The current charter was enacted in 2012 by a vote of Detroit residents. The body lost its power when the city became bankrupt in 2013, when Emergency Manager Kevyn Orr executed Executive Order 11. This authority was restored by a vote of the Detroit City Council in September 2015.

==Composition and authority==

Board of Police Commissioners has 11 members, seven are elected from each Police Commission District and four are appointed by the Mayor.

===Current members===

| District | Commissioner | Position | In office since |
|---|---|---|---|
| District 1 | Henrietta Ivey |  | 2026 |
| District 2 | Lavish T. Williams |  | 2026 |
| District 3 | Darious Morris |  | 2026 |
| District 4 | Scott Boman |  | 2026 |
| District 5 | Beverly J. Watts | Vice-Chair | 2026 |
| District 6 | Lisa Carter |  | 2014 |
| District 7 | Victoria Camille |  | 2026 |
| Appointed | Robert Jones | Chair | 2025 |
| Appointed | Eva Garza Dewaelsche |  | 2023 |
| Appointed | Darryl Woods |  | 2024 |
| Appointed | vacant |  |  |

==Districts==

Police Commissioner districts have identical boundaries to the City Council districts. Each commissioner serves a four-year term.

==Controversy==

===Open Meetings Act===
Members and non-members have criticized the commission for alleged violations of the Michigan Open Meetings Act.
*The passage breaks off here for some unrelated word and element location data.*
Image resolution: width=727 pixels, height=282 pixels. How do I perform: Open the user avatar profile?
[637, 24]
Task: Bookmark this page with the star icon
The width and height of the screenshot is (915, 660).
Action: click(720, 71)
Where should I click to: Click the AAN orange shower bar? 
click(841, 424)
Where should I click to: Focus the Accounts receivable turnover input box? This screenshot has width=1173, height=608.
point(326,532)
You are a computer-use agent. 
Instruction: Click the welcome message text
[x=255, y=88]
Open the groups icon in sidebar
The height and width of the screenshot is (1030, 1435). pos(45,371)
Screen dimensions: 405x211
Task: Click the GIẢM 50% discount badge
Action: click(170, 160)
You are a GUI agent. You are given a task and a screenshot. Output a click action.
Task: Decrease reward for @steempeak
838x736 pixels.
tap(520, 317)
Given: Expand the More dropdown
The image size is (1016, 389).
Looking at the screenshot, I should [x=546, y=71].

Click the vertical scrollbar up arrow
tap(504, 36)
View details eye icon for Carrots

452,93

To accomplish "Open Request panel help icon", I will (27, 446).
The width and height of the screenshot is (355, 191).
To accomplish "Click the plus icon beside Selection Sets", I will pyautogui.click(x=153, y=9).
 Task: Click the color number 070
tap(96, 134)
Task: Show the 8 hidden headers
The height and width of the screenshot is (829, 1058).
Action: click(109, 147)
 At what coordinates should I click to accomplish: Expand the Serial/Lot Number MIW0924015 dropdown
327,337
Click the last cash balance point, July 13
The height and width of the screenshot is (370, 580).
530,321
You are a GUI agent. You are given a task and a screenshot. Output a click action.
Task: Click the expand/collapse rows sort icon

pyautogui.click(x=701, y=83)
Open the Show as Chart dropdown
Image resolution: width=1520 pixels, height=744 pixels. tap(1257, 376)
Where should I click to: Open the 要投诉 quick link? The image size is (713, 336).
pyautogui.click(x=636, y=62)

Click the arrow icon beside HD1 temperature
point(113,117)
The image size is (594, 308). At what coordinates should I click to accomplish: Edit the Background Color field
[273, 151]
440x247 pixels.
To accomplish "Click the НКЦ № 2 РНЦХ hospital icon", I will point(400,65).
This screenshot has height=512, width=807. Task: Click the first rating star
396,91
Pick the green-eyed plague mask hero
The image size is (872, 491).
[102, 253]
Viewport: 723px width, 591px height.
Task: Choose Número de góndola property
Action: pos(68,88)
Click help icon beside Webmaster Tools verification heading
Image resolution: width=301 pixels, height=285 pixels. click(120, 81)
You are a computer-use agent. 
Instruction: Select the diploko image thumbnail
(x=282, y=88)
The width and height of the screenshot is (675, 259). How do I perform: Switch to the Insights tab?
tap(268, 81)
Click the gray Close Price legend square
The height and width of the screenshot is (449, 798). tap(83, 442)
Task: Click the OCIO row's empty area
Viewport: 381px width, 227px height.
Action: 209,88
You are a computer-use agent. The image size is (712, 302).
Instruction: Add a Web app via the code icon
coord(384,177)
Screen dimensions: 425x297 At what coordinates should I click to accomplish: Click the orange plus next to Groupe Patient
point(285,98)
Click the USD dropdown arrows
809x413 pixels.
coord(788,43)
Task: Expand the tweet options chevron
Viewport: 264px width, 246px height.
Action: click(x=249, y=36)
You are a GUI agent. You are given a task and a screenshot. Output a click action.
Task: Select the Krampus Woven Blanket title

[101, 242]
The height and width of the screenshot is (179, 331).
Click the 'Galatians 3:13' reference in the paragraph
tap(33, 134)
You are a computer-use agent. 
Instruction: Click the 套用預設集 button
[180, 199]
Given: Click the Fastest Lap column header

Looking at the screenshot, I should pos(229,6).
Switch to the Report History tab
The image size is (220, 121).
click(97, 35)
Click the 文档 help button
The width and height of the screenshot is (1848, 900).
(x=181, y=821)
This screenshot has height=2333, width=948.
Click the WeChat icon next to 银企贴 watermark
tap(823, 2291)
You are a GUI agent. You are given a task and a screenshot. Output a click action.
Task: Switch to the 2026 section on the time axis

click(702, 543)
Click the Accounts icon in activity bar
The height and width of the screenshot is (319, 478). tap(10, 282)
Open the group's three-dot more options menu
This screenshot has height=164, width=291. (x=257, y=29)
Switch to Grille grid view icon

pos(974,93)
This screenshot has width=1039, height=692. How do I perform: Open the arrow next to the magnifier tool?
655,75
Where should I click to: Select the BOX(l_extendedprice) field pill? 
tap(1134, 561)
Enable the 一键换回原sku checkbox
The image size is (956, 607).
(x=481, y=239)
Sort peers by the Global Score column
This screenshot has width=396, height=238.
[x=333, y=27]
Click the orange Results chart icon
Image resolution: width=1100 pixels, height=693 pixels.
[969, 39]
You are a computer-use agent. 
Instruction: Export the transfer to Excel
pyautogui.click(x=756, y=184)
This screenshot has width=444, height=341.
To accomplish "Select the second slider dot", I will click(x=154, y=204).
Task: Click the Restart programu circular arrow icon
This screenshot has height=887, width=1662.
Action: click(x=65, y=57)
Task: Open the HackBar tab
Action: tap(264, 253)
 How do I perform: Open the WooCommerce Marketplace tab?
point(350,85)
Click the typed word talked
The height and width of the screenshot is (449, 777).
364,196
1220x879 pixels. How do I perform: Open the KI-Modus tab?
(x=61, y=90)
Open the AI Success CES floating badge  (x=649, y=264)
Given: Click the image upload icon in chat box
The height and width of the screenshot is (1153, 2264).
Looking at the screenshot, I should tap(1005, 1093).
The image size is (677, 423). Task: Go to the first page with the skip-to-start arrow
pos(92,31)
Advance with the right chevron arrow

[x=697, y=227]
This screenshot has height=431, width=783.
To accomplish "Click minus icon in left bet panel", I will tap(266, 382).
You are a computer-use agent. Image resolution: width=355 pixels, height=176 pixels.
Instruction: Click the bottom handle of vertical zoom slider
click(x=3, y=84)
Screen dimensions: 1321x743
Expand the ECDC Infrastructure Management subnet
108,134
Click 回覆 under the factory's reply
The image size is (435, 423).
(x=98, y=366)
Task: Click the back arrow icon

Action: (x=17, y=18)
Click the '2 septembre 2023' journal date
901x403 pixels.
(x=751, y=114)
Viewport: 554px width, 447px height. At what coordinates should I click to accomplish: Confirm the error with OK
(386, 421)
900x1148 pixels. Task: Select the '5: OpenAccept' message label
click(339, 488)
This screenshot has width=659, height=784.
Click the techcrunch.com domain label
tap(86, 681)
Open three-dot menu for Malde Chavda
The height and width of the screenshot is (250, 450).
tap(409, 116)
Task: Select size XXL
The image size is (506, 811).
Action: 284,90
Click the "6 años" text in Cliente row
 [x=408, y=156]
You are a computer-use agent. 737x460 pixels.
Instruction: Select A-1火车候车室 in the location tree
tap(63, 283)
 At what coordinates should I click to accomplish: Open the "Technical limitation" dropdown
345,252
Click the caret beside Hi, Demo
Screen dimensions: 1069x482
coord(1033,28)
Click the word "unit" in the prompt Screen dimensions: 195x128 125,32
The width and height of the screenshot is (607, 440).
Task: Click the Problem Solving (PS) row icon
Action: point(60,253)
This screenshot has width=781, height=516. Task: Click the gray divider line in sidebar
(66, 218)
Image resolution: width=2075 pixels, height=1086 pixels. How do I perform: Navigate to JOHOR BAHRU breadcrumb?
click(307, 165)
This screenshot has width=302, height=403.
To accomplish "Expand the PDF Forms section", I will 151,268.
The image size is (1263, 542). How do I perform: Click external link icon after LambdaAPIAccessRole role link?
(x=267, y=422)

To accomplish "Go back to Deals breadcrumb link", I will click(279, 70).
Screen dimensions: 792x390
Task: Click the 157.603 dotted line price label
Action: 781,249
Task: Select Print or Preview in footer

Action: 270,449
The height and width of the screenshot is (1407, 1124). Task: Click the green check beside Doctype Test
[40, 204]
On April 4, 2019, Robert Davis brought suit against the board alleging that they had been meeting privately with upper-tier members of the Detroit Police Department regarding personnel and business contracts. In response, Wayne County Circuit Court Judge Daniel Hathaway ordered then Chairman Willie Bell to a show cause hearing because the judge was considering a temporary restraining order against the board.

At the April 11, 2019, board meeting, Fifth District Commissioner Willie Burton moved to open all committee meetings to the public. This was the third meeting at which he had made the motion, and it failed to be seconded.

On October 14, Detroit’s Office of the Inspector General found that the Board of Police Commissioners had abused its authority by delegating hiring power to its secretary, Gregory Hicks. The Inspector General initiated the investigation after receiving a complaint on November 14 2019. The investigation concluded that the commission abused its authority in 2016 by delegating its charter-mandated authority to Hicks, which the report said caused violations of the Michigan Open Meetings Act afterwards.

===Facial Recognition Technology Debate===
The Detroit Board of Police Commissioners received global notoriety after the newly appointed Chair Lisa Carter had Police arrest Commissioner Willie Burton during a meeting. Carter said Burton was arrested for speaking out of turn, while Burton said it was an attempt to silence citizen voices. Many community members had shown up to the meeting to express their disapproval of facial recognition technology. Some of them wore masks in protest.

Facial recognition technology became a matter of local public interest on June 13, 2019, when the board held a meeting to defend a proposed policy on the technology and to hear public comments. They had scheduled a vote on the technology for June 27. The meeting came a year after Detroit agreed to pay surveillance vendor $1 million in order to stream live video to locations where they could monitor it. The Detroit Police had been using the technology for two years at the time of the meeting.

Following the July 11 arrest, Detroit became divided over the technology. At later meetings, the American Civil Liberties Union and other community organizations expressed opposition to use of the technology by law enforcement.

The Board approved a facial recognition technology policy on September 19, 2019, with more restrictions than the police department had originally asked for.